The ‘Edible Bus Stop’, a project created by a group of neighbours with the aim to beautify a small patch of public garden on a busy and overlooked road of London, has deservedly caught the attention of national and international press. Although grassroots movements have been taking place across the world for a few years, usually most initiatives stem from political or economic reasons intended to empower local communities. In this case, what makes the ‘Edible Bus Stop’ a case to praise is the fact that it has not only been renovating a derelict tiny plot but it has brought an entire local community together in the most organic way possible.
Situated on Landor Road, in South-West London (an area that is not entirely a stranger to small and medium scale renovation projects), and facing a psychiatric hospital, the small public garden was ignored by people who drove or walked past with no reason to stop and usually only noticed by people who used the bus stop. Originating as a community garden project, this once forgotten space has been transformed into a blossoming garden and has been described as a 21st century urban village green. The project started in March 2011 when a couple of neighbours got together and posted 400 leaflets through doors asking if anyone would like to join them in tending a neglected piece of local land. The response saw over 40 enthusiastic people turning up on the first digging day and the transformation began to create a lush organic space for growing edible and non-edible plants.

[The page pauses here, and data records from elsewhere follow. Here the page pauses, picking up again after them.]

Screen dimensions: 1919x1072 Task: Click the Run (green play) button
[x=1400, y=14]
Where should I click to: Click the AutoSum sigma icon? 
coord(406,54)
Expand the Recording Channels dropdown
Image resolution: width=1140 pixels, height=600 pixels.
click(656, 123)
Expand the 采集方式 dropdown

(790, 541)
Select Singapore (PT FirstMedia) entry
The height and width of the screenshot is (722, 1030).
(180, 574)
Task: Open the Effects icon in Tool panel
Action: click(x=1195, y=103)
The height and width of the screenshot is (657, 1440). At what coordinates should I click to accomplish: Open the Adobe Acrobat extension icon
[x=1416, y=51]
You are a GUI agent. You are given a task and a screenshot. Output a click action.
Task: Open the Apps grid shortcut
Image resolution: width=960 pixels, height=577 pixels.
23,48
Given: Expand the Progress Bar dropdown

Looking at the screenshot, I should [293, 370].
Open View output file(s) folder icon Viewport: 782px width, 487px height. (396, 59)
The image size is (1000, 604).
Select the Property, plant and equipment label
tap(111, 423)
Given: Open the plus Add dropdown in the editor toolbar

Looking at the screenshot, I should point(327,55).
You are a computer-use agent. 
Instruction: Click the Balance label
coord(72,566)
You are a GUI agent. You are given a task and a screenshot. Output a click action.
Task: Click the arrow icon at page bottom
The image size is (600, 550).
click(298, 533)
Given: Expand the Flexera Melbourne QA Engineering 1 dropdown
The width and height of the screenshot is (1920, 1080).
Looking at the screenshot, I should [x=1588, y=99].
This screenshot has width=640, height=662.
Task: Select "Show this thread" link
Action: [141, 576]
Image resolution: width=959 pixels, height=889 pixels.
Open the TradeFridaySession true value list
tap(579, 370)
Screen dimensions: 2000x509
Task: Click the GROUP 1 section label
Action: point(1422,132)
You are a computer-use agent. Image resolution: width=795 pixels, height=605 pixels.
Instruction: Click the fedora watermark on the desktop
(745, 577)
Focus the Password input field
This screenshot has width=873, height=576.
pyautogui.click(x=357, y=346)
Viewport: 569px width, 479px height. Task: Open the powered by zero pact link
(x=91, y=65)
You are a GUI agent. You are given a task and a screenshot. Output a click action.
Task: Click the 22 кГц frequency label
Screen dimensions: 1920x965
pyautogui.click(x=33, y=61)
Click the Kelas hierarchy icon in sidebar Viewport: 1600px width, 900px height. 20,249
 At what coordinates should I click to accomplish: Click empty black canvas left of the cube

The next step in the development of this initiative is to create London’s first Green Bus Route, transforming neglected and disused garden spaces along the route of the 322 bus line in order to provide interactive spaces for the local communities and create sources of local pride. And the success couldn’t be more visible: residents of streets who had never spoken to each other now get together regularly to tend to the garden and have started socialising over food, drink and music in street parties that bring the community together.